# Drunk 1 star rating



## Mgazija (Oct 26, 2019)

I had a very rude and snobbish woman, her husband and friend give me a 1 star rating because I declined to have them drink an alcoholic drink, she barraged me with insults, I finished their ride to a bar. Is there a way to remove this bad rating


----------



## peteyvavs (Nov 18, 2015)

Mgazija said:


> I had a very rude and snobbish woman, her husband and friend give me a 1 star rating because I declined to have them drink an alcoholic drink, she barraged me with insults, I finished their ride to a bar. Is there a way to remove this bad rating


Nope, the good thing about getting a one star rating is that you'll never get matched with them s assholes again


----------



## R3drang3r (Feb 16, 2019)

Mgazija said:


> I had a very rude and snobbish woman, her husband and friend give me a 1 star rating because I declined to have them drink an alcoholic drink, she barraged me with insults, I finished their ride to a bar. Is there a way to remove this bad rating


Barrage of insults = GTFO of my car.

You should have thrown them out right on the spot. If you're going to get a 1 you might as well do something to earn it. Believe me you'll feel a whole lot better about it.


----------



## tohunt4me (Nov 23, 2015)

Mgazija said:


> I had a very rude and snobbish woman, her husband and friend give me a 1 star rating because I declined to have them drink an alcoholic drink, she barraged me with insults, I finished their ride to a bar. Is there a way to remove this bad rating


Drunks will 1 star you for ANYTHING.

USUALLY ITS THE $3.00 SHORT RIDES WHO DOWNRATE.


----------



## Matt Uterak (Jul 28, 2015)

Mgazija said:


> I had a very rude and snobbish woman, her husband and friend give me a 1 star rating because I declined to have them drink an alcoholic drink, she barraged me with insults, I finished their ride to a bar. Is there a way to remove this bad rating


Boot them.


----------



## Disgusted Driver (Jan 9, 2015)

R3drang3r said:


> Barrage of insults = GTFO of my car.
> 
> You should have thrown them out right on the spot. If you're going to get a 1 you might as well do something to earn it. Believe me you'll feel a whole lot better about it.

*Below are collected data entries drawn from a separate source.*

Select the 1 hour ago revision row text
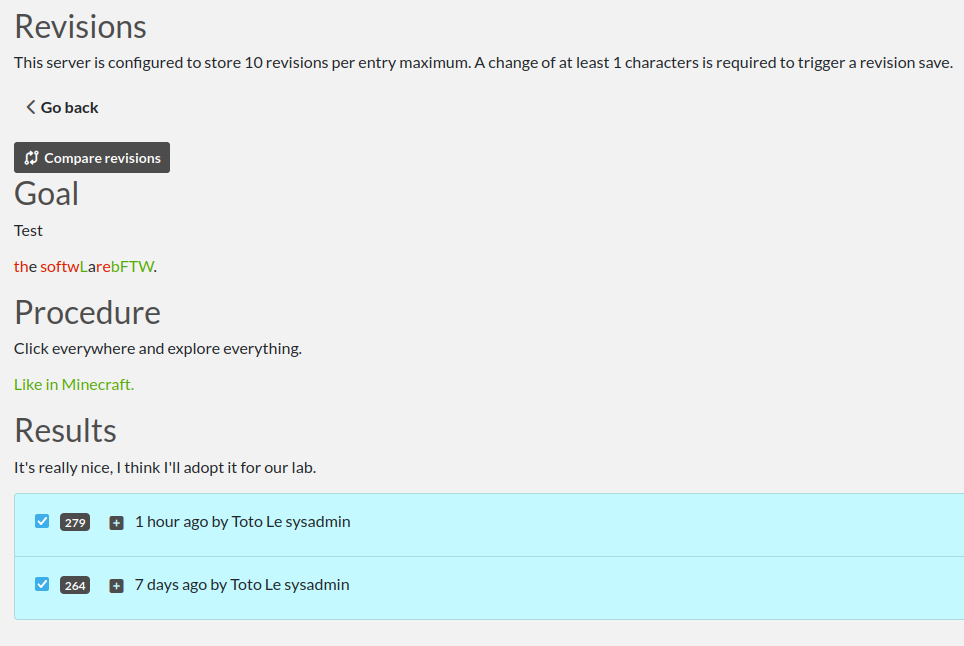The height and width of the screenshot is (646, 964). pyautogui.click(x=243, y=522)
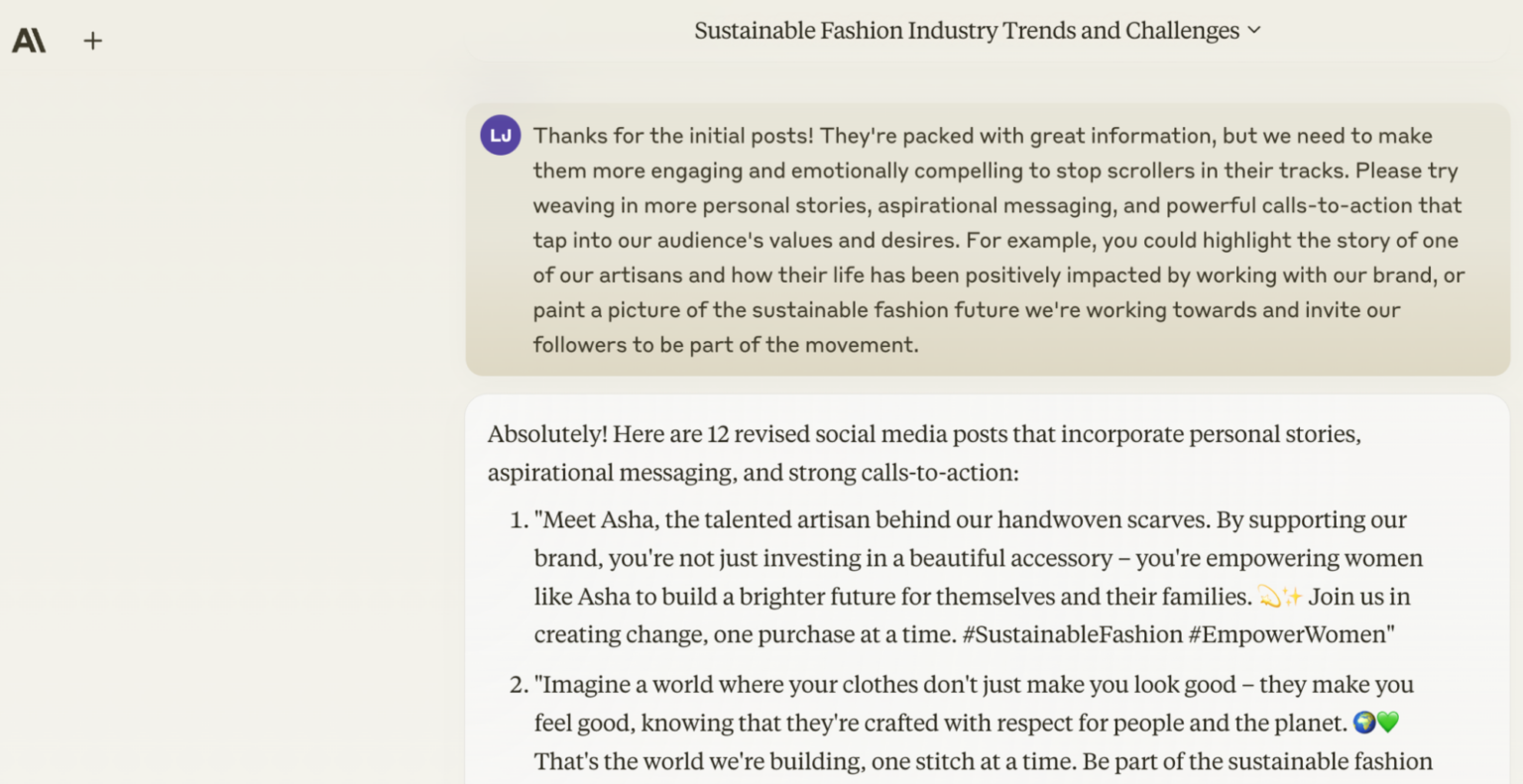Click the #SustainableFashion hashtag
The image size is (1523, 784).
point(1073,635)
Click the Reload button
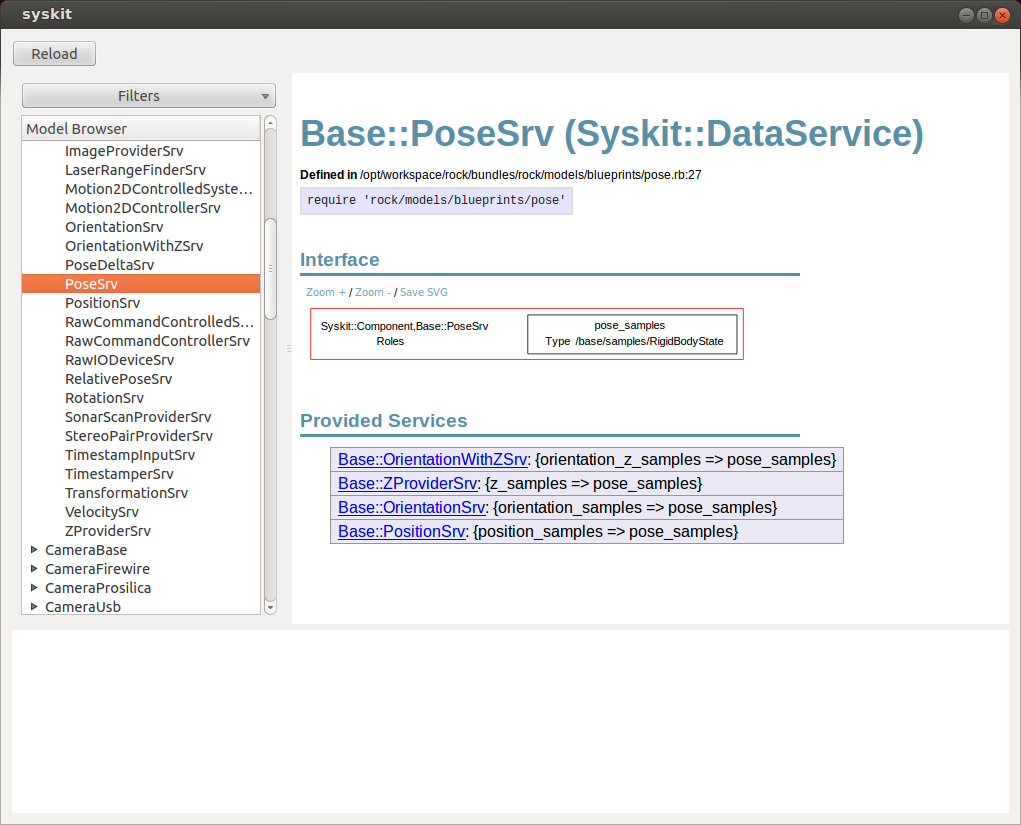Image resolution: width=1021 pixels, height=825 pixels. [x=54, y=54]
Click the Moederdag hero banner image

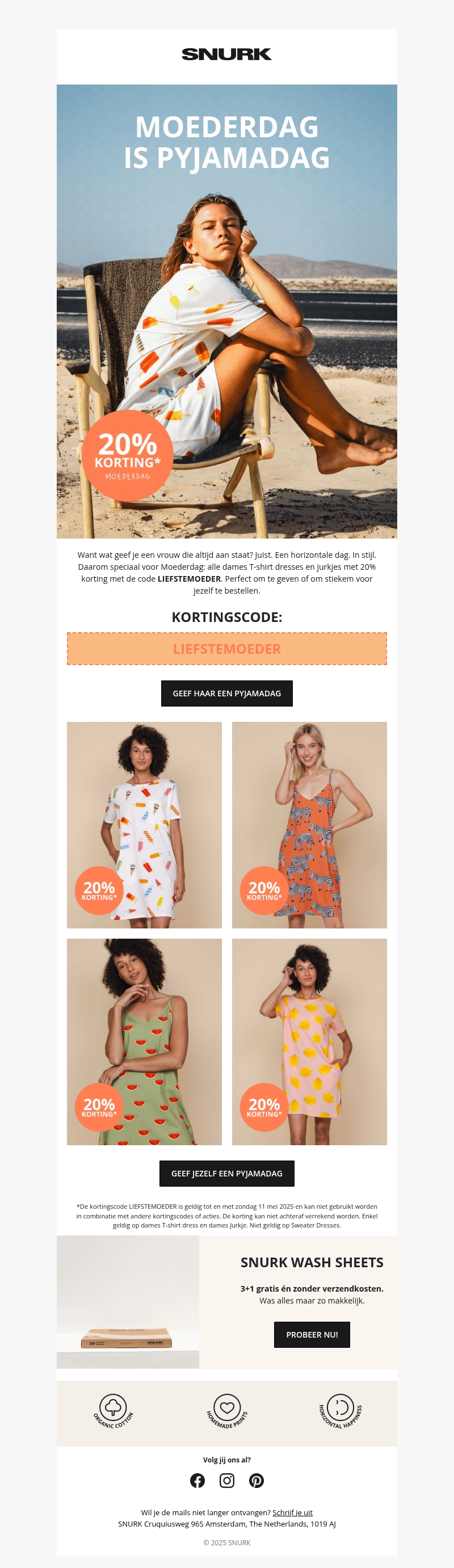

I'm with you. When I roll up, I tell them nicely, no drinks, I'll be happy to wait while they finish them. If I get any attitude, I just roll around the corner, wait for them to cancel or no show them after 5 minutes and then note that they were rude and abusive trying to bring alcohol in the car. Don't even need to get the one star bu when a trip i going badly I would rather get it over with and take the 1 star, I have 4 in my last 500 and earned 3 of those!


----------



## Seamus (Jun 21, 2018)

You killed their fun! Anytime you kill the "fun" you are going to get one starred.
No drinking = 1*
No 5th person = 1*
No throwing things and yelling out the window = 1*
No drive thru = 1*


----------



## Clarity (Sep 20, 2018)

Mgazija said:


> Is there a way to remove this bad rating


I wish. There are many times when drivers are rated unfairly and it clearly wasn't the driver's fault and there isn't anything that can be done about it. It's very frustrating. Just have to accept it and move on.

If you're concerned about your rating dropping, what I've been doing lately is encouraging riders at the end of trips to rate me 5*. I find it's better than not saying it. I did that for a while last year after a few low ratings and eventually my ratings went back up. There's a lot of people who don't even rate so a nice little reminder may increase your chances of your rating going back up faster.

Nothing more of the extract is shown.